→ Work instruction: From the line containing "Click the broken" down to the final line of the entries below, return each line exactly and drop the pictures.

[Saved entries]

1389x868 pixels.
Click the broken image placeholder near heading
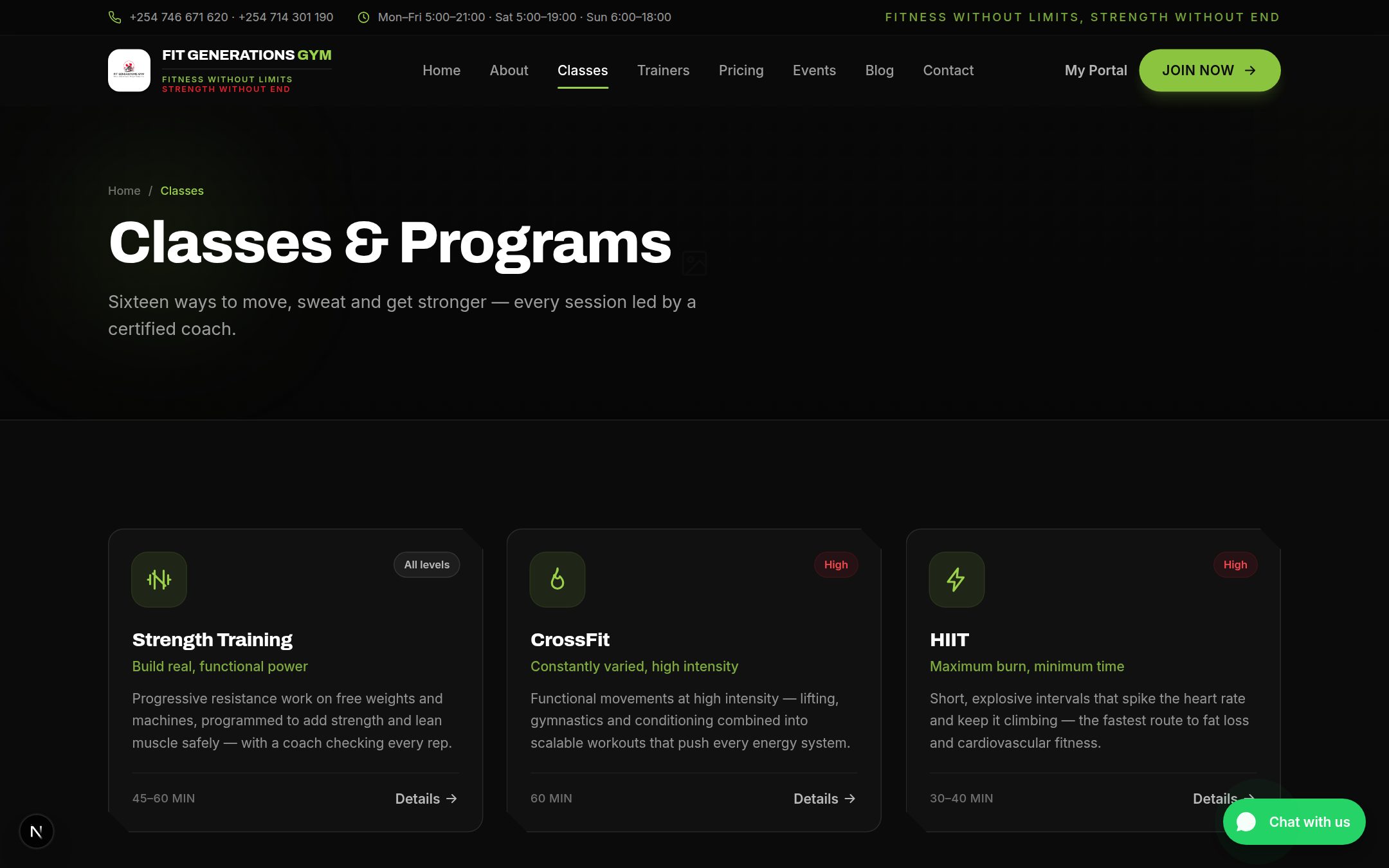(x=694, y=263)
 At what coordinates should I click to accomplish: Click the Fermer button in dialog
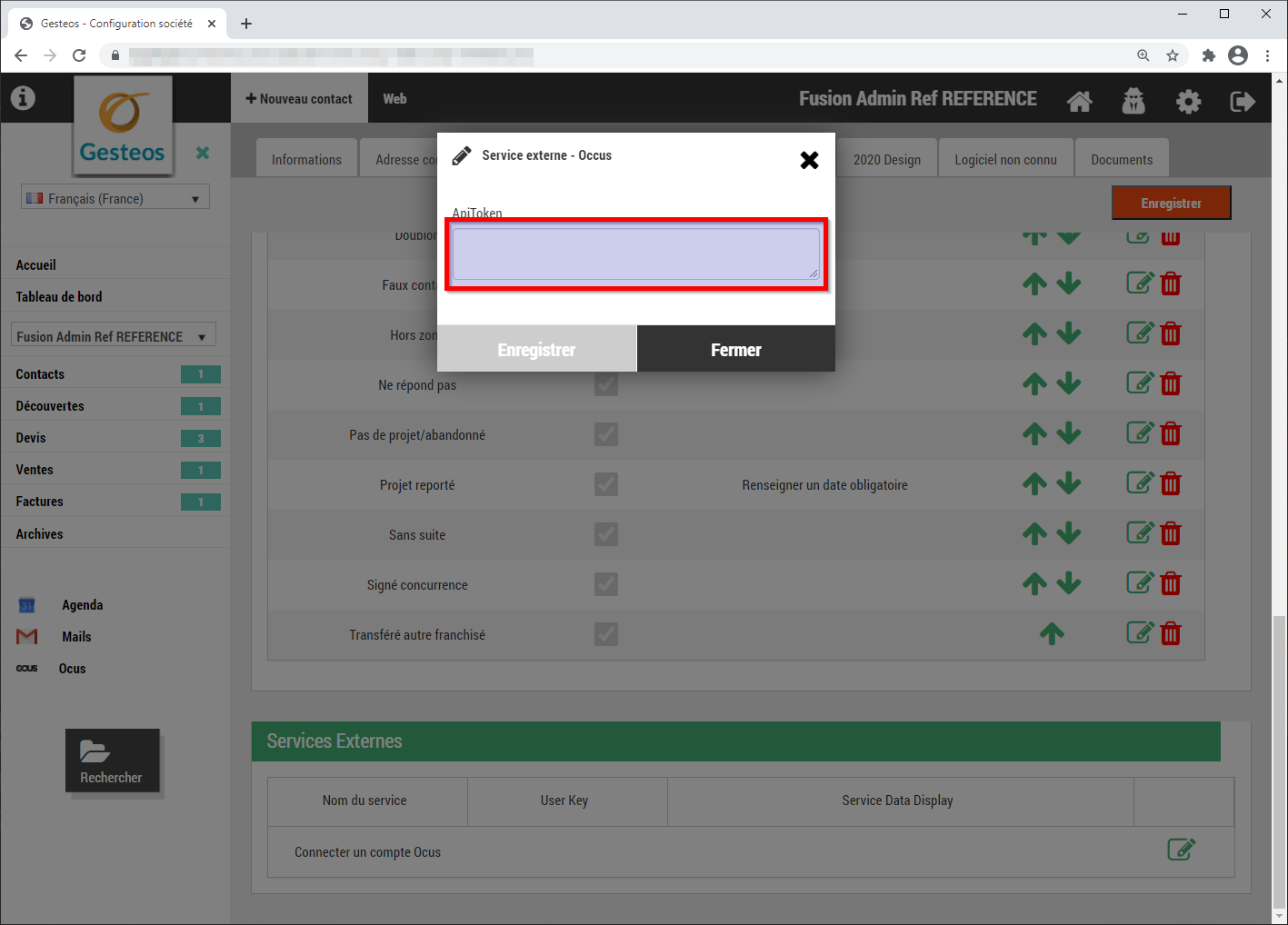click(735, 350)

→ Written solution:
Click the broken image placeholder near heading
(x=694, y=263)
 At what coordinates should I click to accomplish: Click the Fermer button in dialog
click(735, 350)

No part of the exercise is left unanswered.